それは蓋然的思考法とよばれ、「人生において確かなことは確かなことなど何もない」という彼の人生哲学から生まれたものであり、その内実は多くの人々が陥る意思決定の際の傲慢さや自己過信などを極力排したものである。
メキシコデフォルト危機の際、アメリカがメキシコを支援しなければメキシコはデフォルトを起こす可能性が高いが、支援したところでメキシコが立ち直るかどうかはわからない。失敗した場合血税がドブに捨てられるわけで、政権内にも多くの異論や反論があった中、ルービンはメキシコを支援することを決断するのだ(この状況ってバブル崩壊後の金融機関への公的資金投入問題と凄く重なってしまう。宮沢喜一は決断できずにバブル後の長く暗い経済低迷を招いたわけだけども、このあたりの指導者の決断力の差が日米の明暗を分けたのだと思う。
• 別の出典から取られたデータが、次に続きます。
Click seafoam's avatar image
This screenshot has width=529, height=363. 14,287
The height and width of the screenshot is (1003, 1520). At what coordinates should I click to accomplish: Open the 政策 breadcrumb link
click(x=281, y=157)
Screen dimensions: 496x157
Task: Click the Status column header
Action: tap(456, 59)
あとルービンは本書の中でも日本の政治家を結構ディスってる)。
その理由は救済した場合のリスクが救済しなかった場合のリスクと比べていくらかマシだからであった。このあたりの駆け引きなどは、ケネディのキューバ危機時なんかを思い出すんだけど、ぎりぎりの中にあってひとつの結論を導き出さざるを得ない状況にアドレナリン分泌されまくり。また現実の持つ人智を超えた側面への畏れなどにも気付かされてしまう。日々相場というカオスの真っ只中でしのぎを削り合うデイトレーダーにもこのあたりの感覚は共有できるものかもしれんね。
あとクリントン政権時の労働長官ライシュの書いた「勝者の代償」なんかもかなりの良書です。
ちなみに「希望格差社会」はあからさまに「勝者の代償」を下敷きにしてます。